Quoted passage:

_ _ _ _ _ _ _

API Reference
Overview
Sparkless provides 100% API compatibility with PySpark while using Polars as the default backend. This reference covers all supported functions, classes, and operations.
Session Management
SparkSession
from sparkless.sql import SparkSession
# Create session
spark = SparkSession("my_app")
# With configuration
spark = SparkSession("my_app", config={
"spark.sql.debug": "true",
"spark.sql.adaptive.enabled": "true"
})
Methods:
createDataFrame(data, schema=None)- Create DataFrame from Python dataread- Access to data source readerssql(query)- Execute SQL queriescatalog- Access to catalog operationsconf- Configuration management
Configuration
# Set configuration
spark.conf.set("spark.sql.debug", "true")
# Get configuration
debug_mode = spark.conf.get("spark.sql.debug")
DataFrame Operations
Creation
# From Python data
df = spark.createDataFrame([
{"id": 1, "name": "Alice", "age": 25},
{"id": 2, "name": "Bob", "age": 30}
])
# With explicit schema
from sparkless.sql.types import StructType, StructField, StringType, IntegerType
schema = StructType([
StructField("id", IntegerType(), True),
StructField("name", StringType(), True),
StructField("age", IntegerType(), True)
])
df = spark.createDataFrame(data, schema)
# Empty DataFrames require explicit StructType schema (PySpark compatibility)
# ❌ This will raise ValueError:
# df = spark.createDataFrame([], ['col1', 'col2'])
# ✅ Correct way:
from sparkless.sql.types import StructType, StructField, StringType, IntegerType
empty_schema = StructType([
StructField("col1", StringType(), True),
StructField("col2", IntegerType(), True)
])
df = spark.createDataFrame([], empty_schema)
Set Operations
# Union operations require compatible schemas (PySpark compatibility)
df1 = spark.createDataFrame([("a", 1)], ["col1", "col2"])
df2 = spark.createDataFrame([("b", 2)], ["col1", "col2"])
# ✅ Compatible schemas - same column names and compatible types
result = df1.union(df2)
# ❌ This will raise AnalysisException (different column counts):
# df3 = spark.createDataFrame([("c",)], ["col1"])
# result = df1.union(df3)
# Numeric type promotion is allowed (IntegerType -> LongType -> FloatType -> DoubleType)
schema1 = StructType([StructField("value", IntegerType(), True)])
schema2 = StructType([StructField("value", LongType(), True)])
df1 = spark.createDataFrame([(1,)], schema1)

_ _ _ _ _ _ _

Given data:
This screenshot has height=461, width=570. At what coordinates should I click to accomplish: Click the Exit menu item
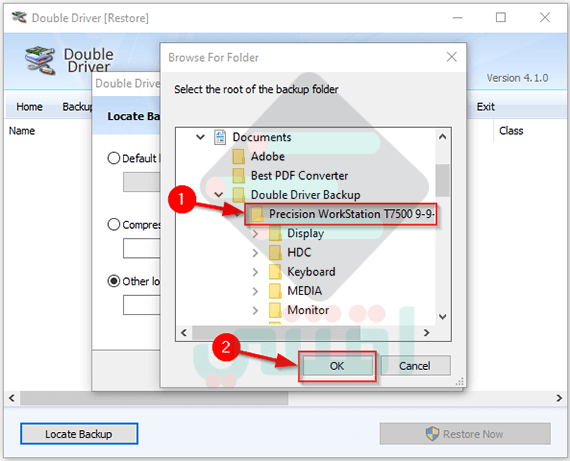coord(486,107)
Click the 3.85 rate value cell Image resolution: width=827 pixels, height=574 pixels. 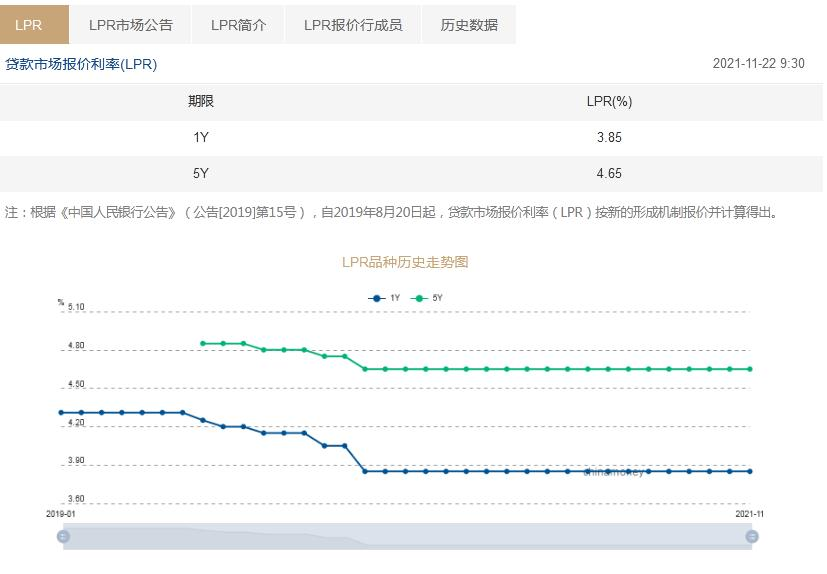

_ _ _ _ _ _ _

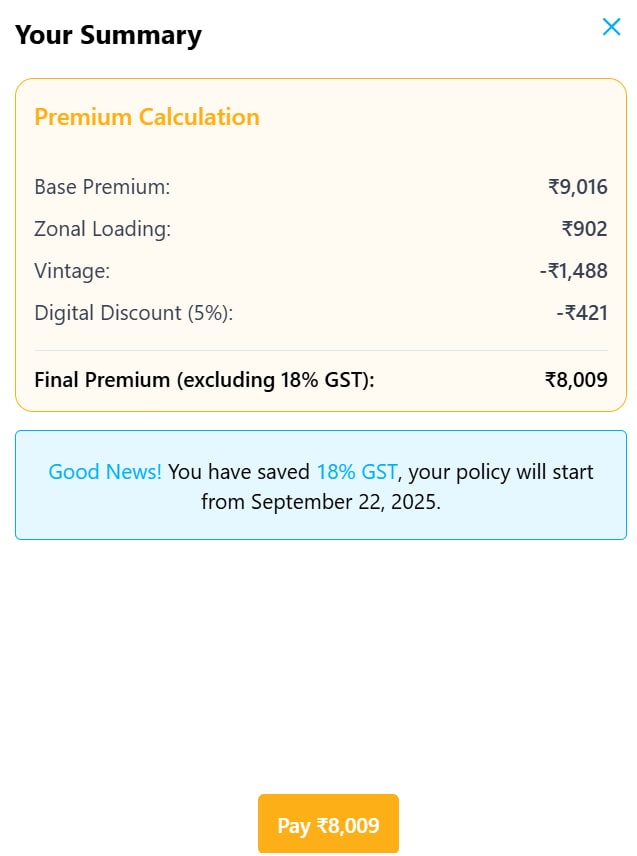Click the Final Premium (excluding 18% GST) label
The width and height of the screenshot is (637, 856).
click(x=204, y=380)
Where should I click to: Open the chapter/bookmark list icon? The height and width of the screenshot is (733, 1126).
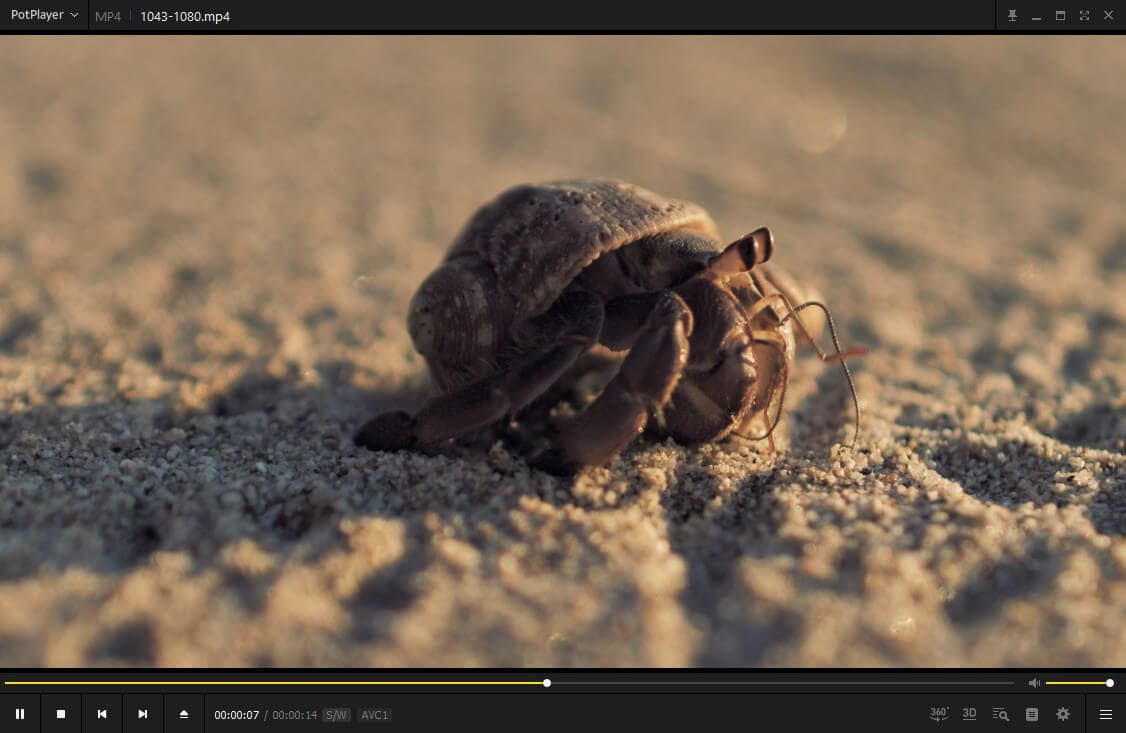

_ _ _ _ _ _ _

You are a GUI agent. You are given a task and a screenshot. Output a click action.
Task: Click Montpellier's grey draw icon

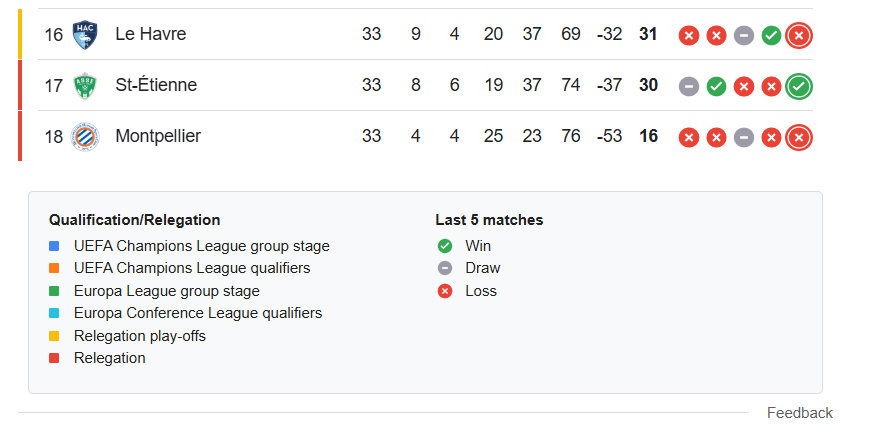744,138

_ _ _ _ _ _ _

To do:
Reproduce the part of the Sparkless API reference above word for word, starting with "# result = df1.union(df3)" and going on through "df1 = spark.createDataFrame([(1,)], schema1)".

Solution to this problem:
# result = df1.union(df3)
# Numeric type promotion is allowed (IntegerType -> LongType -> FloatType -> DoubleType)
schema1 = StructType([StructField("value", IntegerType(), True)])
schema2 = StructType([StructField("value", LongType(), True)])
df1 = spark.createDataFrame([(1,)], schema1)